→ Stated problem
Arrange the rows below as a numbered list, leaving out any blank lines. Include every row.

Rows from a data source
++++
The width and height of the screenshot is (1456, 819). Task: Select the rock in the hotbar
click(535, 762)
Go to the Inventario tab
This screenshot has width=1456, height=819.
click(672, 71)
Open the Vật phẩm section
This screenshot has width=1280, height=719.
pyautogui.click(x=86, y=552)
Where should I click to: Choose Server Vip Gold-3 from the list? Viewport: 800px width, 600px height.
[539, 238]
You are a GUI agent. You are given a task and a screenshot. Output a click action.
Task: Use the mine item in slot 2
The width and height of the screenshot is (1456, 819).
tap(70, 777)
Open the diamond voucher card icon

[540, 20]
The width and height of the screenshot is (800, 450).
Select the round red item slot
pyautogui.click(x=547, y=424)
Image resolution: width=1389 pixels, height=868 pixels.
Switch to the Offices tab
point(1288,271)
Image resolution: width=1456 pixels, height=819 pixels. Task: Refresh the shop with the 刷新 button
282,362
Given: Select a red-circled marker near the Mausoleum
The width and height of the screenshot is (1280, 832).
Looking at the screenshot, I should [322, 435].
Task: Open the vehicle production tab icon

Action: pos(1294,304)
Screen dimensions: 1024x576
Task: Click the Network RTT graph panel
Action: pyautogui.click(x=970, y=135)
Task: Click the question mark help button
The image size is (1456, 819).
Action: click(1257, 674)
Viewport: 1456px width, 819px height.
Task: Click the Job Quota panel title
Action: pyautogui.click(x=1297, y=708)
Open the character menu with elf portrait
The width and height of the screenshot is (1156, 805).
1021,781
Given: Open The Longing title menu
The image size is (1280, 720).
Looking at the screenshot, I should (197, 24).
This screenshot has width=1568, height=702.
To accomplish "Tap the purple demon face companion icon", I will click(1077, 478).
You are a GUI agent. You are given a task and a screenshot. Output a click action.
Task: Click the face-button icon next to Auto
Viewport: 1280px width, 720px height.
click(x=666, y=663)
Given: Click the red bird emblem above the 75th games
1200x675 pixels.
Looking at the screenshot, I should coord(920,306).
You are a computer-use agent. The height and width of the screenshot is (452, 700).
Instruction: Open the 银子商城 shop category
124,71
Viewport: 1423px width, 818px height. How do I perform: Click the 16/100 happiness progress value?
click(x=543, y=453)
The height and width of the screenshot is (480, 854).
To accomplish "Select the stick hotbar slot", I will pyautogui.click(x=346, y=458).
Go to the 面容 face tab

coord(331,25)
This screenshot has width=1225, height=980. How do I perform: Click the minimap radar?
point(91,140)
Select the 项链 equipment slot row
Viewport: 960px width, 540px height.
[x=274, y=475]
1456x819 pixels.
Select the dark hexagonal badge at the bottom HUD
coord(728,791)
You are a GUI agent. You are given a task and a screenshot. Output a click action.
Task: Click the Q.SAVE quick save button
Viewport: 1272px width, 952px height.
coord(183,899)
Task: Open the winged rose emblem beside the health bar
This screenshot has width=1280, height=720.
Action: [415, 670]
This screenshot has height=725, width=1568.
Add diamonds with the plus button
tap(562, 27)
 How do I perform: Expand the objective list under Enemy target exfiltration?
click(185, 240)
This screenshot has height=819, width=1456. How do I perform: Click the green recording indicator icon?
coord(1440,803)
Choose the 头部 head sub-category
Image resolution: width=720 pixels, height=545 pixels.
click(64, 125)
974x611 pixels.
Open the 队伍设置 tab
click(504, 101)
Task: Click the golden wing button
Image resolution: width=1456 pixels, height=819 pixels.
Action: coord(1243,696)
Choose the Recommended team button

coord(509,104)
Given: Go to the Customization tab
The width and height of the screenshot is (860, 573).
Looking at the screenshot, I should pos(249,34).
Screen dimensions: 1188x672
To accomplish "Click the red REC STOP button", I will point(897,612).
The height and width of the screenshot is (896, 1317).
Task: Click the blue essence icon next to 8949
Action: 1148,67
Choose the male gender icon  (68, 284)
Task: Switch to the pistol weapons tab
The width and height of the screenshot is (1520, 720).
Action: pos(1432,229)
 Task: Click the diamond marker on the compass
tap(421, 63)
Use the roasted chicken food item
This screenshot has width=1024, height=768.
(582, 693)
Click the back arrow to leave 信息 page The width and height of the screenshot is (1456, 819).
++++
→ Expected output
1. The width and height of the screenshot is (1456, 819). Task: Select the rock in the hotbar
2. click(535, 762)
3. Go to the Inventario tab
4. This screenshot has width=1456, height=819.
5. click(672, 71)
6. Open the Vật phẩm section
7. This screenshot has width=1280, height=719.
8. pyautogui.click(x=86, y=552)
9. Where should I click to: Choose Server Vip Gold-3 from the list? Viewport: 800px width, 600px height.
10. [539, 238]
11. You are a GUI agent. You are given a task and a screenshot. Output a click action.
12. Task: Use the mine item in slot 2
13. The width and height of the screenshot is (1456, 819).
14. tap(70, 777)
15. Open the diamond voucher card icon
16. [540, 20]
17. The width and height of the screenshot is (800, 450).
18. Select the round red item slot
19. pyautogui.click(x=547, y=424)
20. Image resolution: width=1389 pixels, height=868 pixels.
21. Switch to the Offices tab
22. point(1288,271)
23. Image resolution: width=1456 pixels, height=819 pixels. Task: Refresh the shop with the 刷新 button
24. 282,362
25. Given: Select a red-circled marker near the Mausoleum
26. The width and height of the screenshot is (1280, 832).
27. Looking at the screenshot, I should [322, 435].
28. Task: Open the vehicle production tab icon
29. Action: pos(1294,304)
30. Screen dimensions: 1024x576
31. Task: Click the Network RTT graph panel
32. Action: pyautogui.click(x=970, y=135)
33. Task: Click the question mark help button
34. The image size is (1456, 819).
35. Action: click(1257, 674)
36. Viewport: 1456px width, 819px height.
37. Task: Click the Job Quota panel title
38. Action: pyautogui.click(x=1297, y=708)
39. Open the character menu with elf portrait
40. The width and height of the screenshot is (1156, 805).
41. 1021,781
42. Given: Open The Longing title menu
43. The image size is (1280, 720).
44. Looking at the screenshot, I should (197, 24).
45. This screenshot has width=1568, height=702.
46. To accomplish "Tap the purple demon face companion icon", I will click(1077, 478).
47. You are a GUI agent. You are given a task and a screenshot. Output a click action.
48. Task: Click the face-button icon next to Auto
49. Viewport: 1280px width, 720px height.
50. click(x=666, y=663)
51. Given: Click the red bird emblem above the 75th games
52. 1200x675 pixels.
53. Looking at the screenshot, I should coord(920,306).
54. You are a computer-use agent. The height and width of the screenshot is (452, 700).
55. Instruction: Open the 银子商城 shop category
56. 124,71
57. Viewport: 1423px width, 818px height. How do I perform: Click the 16/100 happiness progress value?
58. click(x=543, y=453)
59. The height and width of the screenshot is (480, 854).
60. To accomplish "Select the stick hotbar slot", I will pyautogui.click(x=346, y=458).
61. Go to the 面容 face tab
62. coord(331,25)
63. This screenshot has width=1225, height=980. How do I perform: Click the minimap radar?
64. point(91,140)
65. Select the 项链 equipment slot row
66. Viewport: 960px width, 540px height.
67. [x=274, y=475]
68. 1456x819 pixels.
69. Select the dark hexagonal badge at the bottom HUD
70. coord(728,791)
71. You are a GUI agent. You are given a task and a screenshot. Output a click action.
72. Task: Click the Q.SAVE quick save button
73. Viewport: 1272px width, 952px height.
74. coord(183,899)
75. Task: Open the winged rose emblem beside the health bar
76. This screenshot has width=1280, height=720.
77. Action: [415, 670]
78. This screenshot has height=725, width=1568.
79. Add diamonds with the plus button
80. tap(562, 27)
81.  How do I perform: Expand the objective list under Enemy target exfiltration?
82. click(185, 240)
83. This screenshot has height=819, width=1456. How do I perform: Click the green recording indicator icon?
84. coord(1440,803)
85. Choose the 头部 head sub-category
86. Image resolution: width=720 pixels, height=545 pixels.
87. click(64, 125)
88. 974x611 pixels.
89. Open the 队伍设置 tab
90. click(504, 101)
91. Task: Click the golden wing button
92. Image resolution: width=1456 pixels, height=819 pixels.
93. Action: coord(1243,696)
94. Choose the Recommended team button
95. coord(509,104)
96. Given: Go to the Customization tab
97. The width and height of the screenshot is (860, 573).
98. Looking at the screenshot, I should pos(249,34).
99. Screen dimensions: 1188x672
100. To accomplish "Click the red REC STOP button", I will point(897,612).
101. The height and width of the screenshot is (896, 1317).
102. Task: Click the blue essence icon next to 8949
103. Action: 1148,67
104. Choose the male gender icon  (68, 284)
105. Task: Switch to the pistol weapons tab
106. The width and height of the screenshot is (1520, 720).
107. Action: pos(1432,229)
108.  Task: Click the diamond marker on the compass
109. tap(421, 63)
110. Use the roasted chicken food item
111. This screenshot has width=1024, height=768.
112. (582, 693)
113. Click the back arrow to leave 信息 page The width and height of the screenshot is (1456, 819).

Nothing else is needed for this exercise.